Sur le long terme, ces constructions posent de réels problèmes pour l’environnement comme pour les populations, surtout que le Kosovo est déjà en situation de stress hydrique. Selon Fabien Techene, les centrales construites sur la Lepenac risquent d’aggraver le problème. « Les ressources en eau du pays sont déjà relativement faibles, explique-t-il. Si on ajoute aux pollutions industrielles des centrales hydroélectriques qui assèchent les rivières, sur cinq, six ou dix kilomètres parfois, on se retrouve avec un pays qui n’a plus vraiment de tronçons de rivières de bonne qualité, avec une quantité d’eau suffisante. »

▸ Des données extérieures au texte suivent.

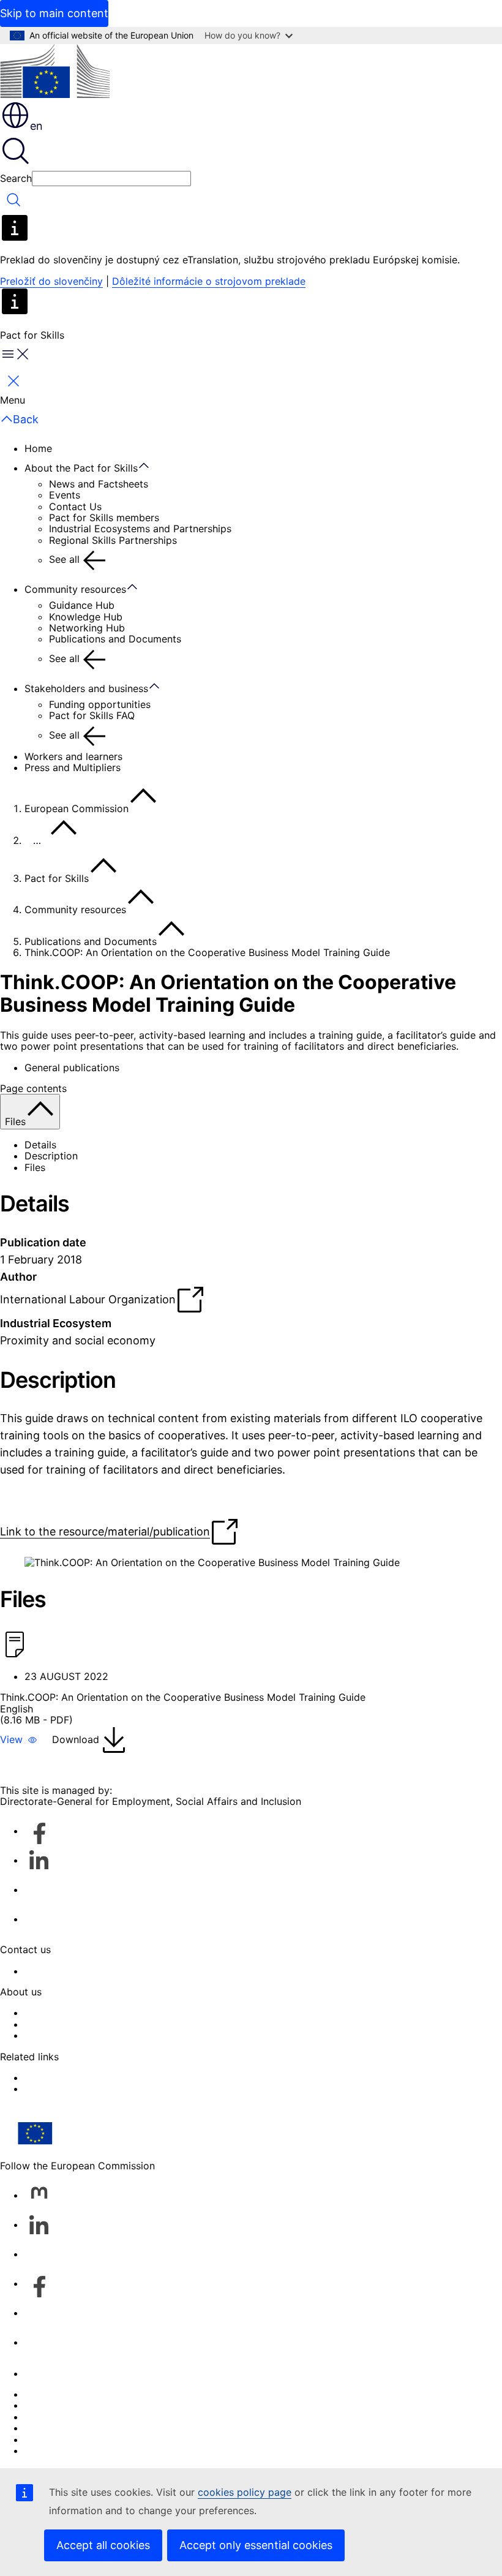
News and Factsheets (98, 483)
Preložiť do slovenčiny (51, 281)
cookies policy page (244, 2492)
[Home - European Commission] (55, 72)
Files (34, 1167)
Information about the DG (83, 2012)
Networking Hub (87, 627)
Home (38, 448)
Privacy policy (57, 2427)
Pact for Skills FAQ (92, 715)
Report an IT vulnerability (82, 2394)
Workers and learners (73, 756)
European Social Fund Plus (85, 2077)
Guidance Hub (81, 605)
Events (64, 494)
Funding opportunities (100, 704)
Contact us (49, 2373)
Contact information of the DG (95, 1970)
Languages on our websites (88, 2405)
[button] (18, 1740)
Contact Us (75, 506)
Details (40, 1144)
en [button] (36, 125)
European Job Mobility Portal (92, 2088)
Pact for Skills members (104, 517)
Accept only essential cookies (255, 2545)
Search (16, 178)
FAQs (36, 2024)
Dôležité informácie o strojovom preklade (208, 281)
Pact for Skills (56, 878)
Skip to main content (54, 13)
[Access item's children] (150, 466)
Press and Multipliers (72, 767)
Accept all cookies (103, 2545)
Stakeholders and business (86, 688)
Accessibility (53, 2035)
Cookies (43, 2416)
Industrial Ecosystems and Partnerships (140, 528)
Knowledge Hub (85, 616)
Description (51, 1155)
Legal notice (52, 2439)
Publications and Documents (115, 638)
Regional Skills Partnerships (113, 540)
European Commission (76, 808)
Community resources (75, 589)
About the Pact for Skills (81, 467)
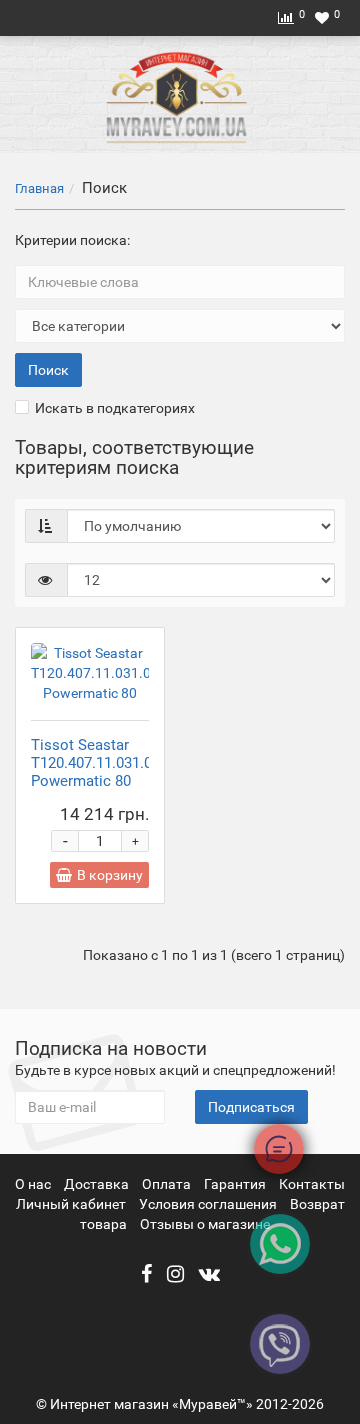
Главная (39, 188)
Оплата (168, 1184)
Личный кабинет (72, 1204)
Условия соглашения (208, 1204)
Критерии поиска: (72, 240)
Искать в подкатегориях (115, 408)
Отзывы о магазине (205, 1224)
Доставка (98, 1184)
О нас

Portée par une image verte, l’énergie hydraulique a le vent en poupe dans les Balkans. Souvent favorisée par la corruption des autorités locales, cette « ruée vers l’or bleu » touche surtout les petites rivières sauvages et n’épargne pas les zones protégées. Des centaines de ces barrages sont ainsi construits dans des parcs nationaux comme dans les montagnes de Shar. Dans un rapport paru l’an dernier, l’ONG Bankwatch pointait le soutien financier accordé par les États des Balkans, candidats à l’intégration à l’Union européenne (UE), à ces centrales de moins de dix mégawatts. Des aides en contradiction avec les directives de l’UE en matière de protection de l’environnement mais qui bénéficient, aussi, à des compagnies basées dans les capitales de l’UE. Derrière les investisseurs locaux, Autrichiens, Croates, Italiens ou Français se cachent souvent derrière des montages financiers complexes.

Après des années de scandales politiques, l’idéal du « Kosovo multiethnique » promu par la communauté internationale a bien du mal à toucher des citoyens découragés par la corruption et l’impunité des réseaux criminels. Lors de leurs mobilisations pour la sauvegarde de leur environnement, les habitants de la Lepenac ont parfois été violemment repoussés par les forces de police. Stoyan Josimovic, Serbe, est l’un des porte-parole des habitants de la Lepenac. « Nous, nous ne sommes pas des politiciens et, avec nos mobilisations, nous avons montré que nous sommes vraiment pour le vivre-ensemble et le bien commun. L’UE, au lieu de nous aider, aide ces gens qui détruisent nos conditions de vie. Elle les finance alors qu’ils détruisent notre vie. »
Dans un contexte tendu, les Serbes et les Albanais de la Lepenac arrivent à rester unis et continuent leur lutte pour le bien commun. Une demande de justice qui a peu de chances d’être entendue par la diplomatie américaine de Donald Trump qui pousse de toutes ses forces à un accord entre les deux pays. Un accord qui pourrait aboutir à une dangereuse redéfinition des frontières de la région, et faire ressurgir les tensions nationalistes.